Abstract

Peatlands are widely regarded as a significant source of atmospheric CH 4 , a potent greenhouse gas. At present, most of the information on environmental emissions of CH 4 comes from infrequent, temporally discontinuous ground‐based flux measurements. Enormous efforts have been made to extrapolate measured emission rates to establish seasonal or annual averages using relevant biogeochemical factors, such as water table positions or peat temperatures, by assuming that the flux was stationary during a substantial nonsampling period. However, this assumption has not been explicitly verified, and little is known about the continuous variation of the CH 4 flux in a timescale of individual flux measurement.
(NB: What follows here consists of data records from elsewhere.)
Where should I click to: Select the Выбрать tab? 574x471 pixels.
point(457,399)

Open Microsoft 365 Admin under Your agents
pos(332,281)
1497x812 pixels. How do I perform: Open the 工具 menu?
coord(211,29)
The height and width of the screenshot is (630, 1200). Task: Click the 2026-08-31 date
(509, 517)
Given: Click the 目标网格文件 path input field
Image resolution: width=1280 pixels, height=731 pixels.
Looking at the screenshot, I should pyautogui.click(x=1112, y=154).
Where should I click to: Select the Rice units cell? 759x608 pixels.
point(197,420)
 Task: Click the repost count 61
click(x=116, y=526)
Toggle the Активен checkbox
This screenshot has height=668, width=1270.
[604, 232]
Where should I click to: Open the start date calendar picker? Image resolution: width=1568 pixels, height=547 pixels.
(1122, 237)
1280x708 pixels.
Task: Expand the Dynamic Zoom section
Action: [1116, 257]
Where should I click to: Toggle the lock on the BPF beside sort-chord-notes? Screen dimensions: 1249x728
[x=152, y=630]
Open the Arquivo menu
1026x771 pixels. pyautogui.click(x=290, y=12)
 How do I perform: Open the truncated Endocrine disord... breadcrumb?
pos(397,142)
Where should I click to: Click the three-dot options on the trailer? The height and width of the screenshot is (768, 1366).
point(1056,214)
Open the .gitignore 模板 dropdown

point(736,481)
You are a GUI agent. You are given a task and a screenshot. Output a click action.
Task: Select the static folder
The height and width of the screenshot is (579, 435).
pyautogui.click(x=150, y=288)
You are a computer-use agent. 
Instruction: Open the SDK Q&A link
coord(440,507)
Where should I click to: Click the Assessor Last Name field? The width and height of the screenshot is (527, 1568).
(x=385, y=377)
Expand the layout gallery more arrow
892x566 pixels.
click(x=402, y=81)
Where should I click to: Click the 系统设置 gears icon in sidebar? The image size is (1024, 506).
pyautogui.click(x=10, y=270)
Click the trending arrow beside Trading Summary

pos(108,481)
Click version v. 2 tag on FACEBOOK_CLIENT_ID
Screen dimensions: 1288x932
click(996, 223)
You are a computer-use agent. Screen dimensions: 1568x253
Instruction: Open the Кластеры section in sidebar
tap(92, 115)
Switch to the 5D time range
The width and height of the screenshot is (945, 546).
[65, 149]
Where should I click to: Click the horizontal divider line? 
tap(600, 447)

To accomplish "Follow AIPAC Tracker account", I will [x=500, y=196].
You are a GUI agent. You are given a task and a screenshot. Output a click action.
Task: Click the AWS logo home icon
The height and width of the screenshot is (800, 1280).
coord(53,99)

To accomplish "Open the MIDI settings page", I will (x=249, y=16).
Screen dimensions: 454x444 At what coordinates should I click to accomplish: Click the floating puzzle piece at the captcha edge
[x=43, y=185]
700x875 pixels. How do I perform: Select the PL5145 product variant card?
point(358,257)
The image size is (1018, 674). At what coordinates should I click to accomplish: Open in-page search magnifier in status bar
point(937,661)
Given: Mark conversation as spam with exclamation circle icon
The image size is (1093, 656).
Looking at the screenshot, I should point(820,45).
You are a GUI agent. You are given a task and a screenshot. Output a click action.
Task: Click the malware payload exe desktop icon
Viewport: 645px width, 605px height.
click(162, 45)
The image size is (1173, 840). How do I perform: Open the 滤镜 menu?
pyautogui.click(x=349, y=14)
In this study, we show an abrupt change in the CH 4 emission rate associated with falling atmospheric pressure. We found that the CH 4 flux can change by 2 orders of magnitude within a matter of tens of minutes owing to the release of free‐phase CH 4 triggered by a drop in air pressure. The contribution of the ebullition to the total CH 4 flux during the measurements was significant (50–64%). These results clearly indicated that field campaigns must be designed to cover this rapid temporal variability caused by ebullition, which may be especially important in intemperate weather. Process‐based CH 4 emission models should also be modified to include air pressure as a key factor for the control of ebullient CH 4 release from peatland.